Défilé Balenciaga SS20 : l'habit fait le moine

La frontière entre le jeu et le vrai est une question qui fascine Demna Gvasalia. Pour le défilé Balenciaga SS20 à la fashion week de Paris, le directeur artistique a exploré l'uniforme et la perception que nous en avons dans un show troublant.

Défilé Balenciaga SS20 : l'habit fait le moine
© Le journal des Femmes

C'est à la Cité du Cinéma que le défilé Balenciaga SS20 avait donné rendez-vous à ses invités et le set était bel et bien digne d'un film. Dans une salle aveugle et monochrome au bleu sans émotion, un catwalk en forme de spirale précipitait les mannequins au centre de cercles concentriques. Un décor éclairé au néon pour en accentuer encore la froideur qui sert de théâtre à la vision du réel twistée et perturbante du designer Demna Gvasalia.

Aux premiers passages, le malaise s'accroît. La collection printemps-été 2020 de Balenciaga se nomme "New Fashion Uniforms" (les nouveaux uniformes de la mode) et les six premières silhouettes proposées sont des costumes accessoirisés de badges, portés par des personnes, tout ce qu'il y a de plus lambda. Infirmier, architecte, ingénieur... Ils seront en nombre, aux côtés des mannequins de métier à défiler sur le catwalk, stipule la note d'intention. Le propos de Demna Gvasalia :  "le Power Dressing" ou la perception de la garde-robe professionnelle comme une forme de pouvoir et force de transformation. Sont-ce des modèles ou des membres du staff en uniforme ? A-t-on affaire à de la mode ? Les questionnements que souhaite provoquer le directeur artistique fusent, la magie opère.

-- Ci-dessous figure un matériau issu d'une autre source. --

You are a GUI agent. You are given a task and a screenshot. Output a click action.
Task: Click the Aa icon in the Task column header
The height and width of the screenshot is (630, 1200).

Mais c'est bien de mode qu'il s'agit lors du défilé printemps-été 2020 de Balenciaga. Émergent des premières silhouettes plus travaillées, avec les fameuses lignes d'épaules accentuées, de plus en plus larges, de plus en plus angulaires, de plus en plus incisives. Le show bascule dans la dystopie avec des mannequins aux bouches XXL et aux pommettes accentuées par des prothèses. Mais est-ce si loin de la réalité ? Des éléments familiers empruntés à la pop culture se greffent, comme des t-shirts imprimés "X-rated" ou "18+" ou des sacs réalisés en collaboration avec l'insouciante Hello Kitty venant conforter ce sentiment que la fiction et la réalité sont étrangement voisines. 

Le 17 septembre, le designer Demna Gvasalia annonçait son départ de Vetements, sa maison, avec laquelle il a rencontré le succès et fondé la mouvance normcore. S'il persiste dans son étude du vestiaire quotidien et des archétypes de notre temps chez Balenciaga, il n'en oublie pas moins l'héritage couture de la maison de Cristobal. Cette saison encore, il se manifeste en clôture avec cinq silhouettes qui n'ont pas manqué de faite le tour d'Internet. Le volume quitte les épaules pour se concentrer dans une série de "Wearable ballroom" (des robes de bal portables) aux jupes aériennes gonflées aux crinolines amovibles. De la dystopie à la féerie, il n'y a qu'un pas.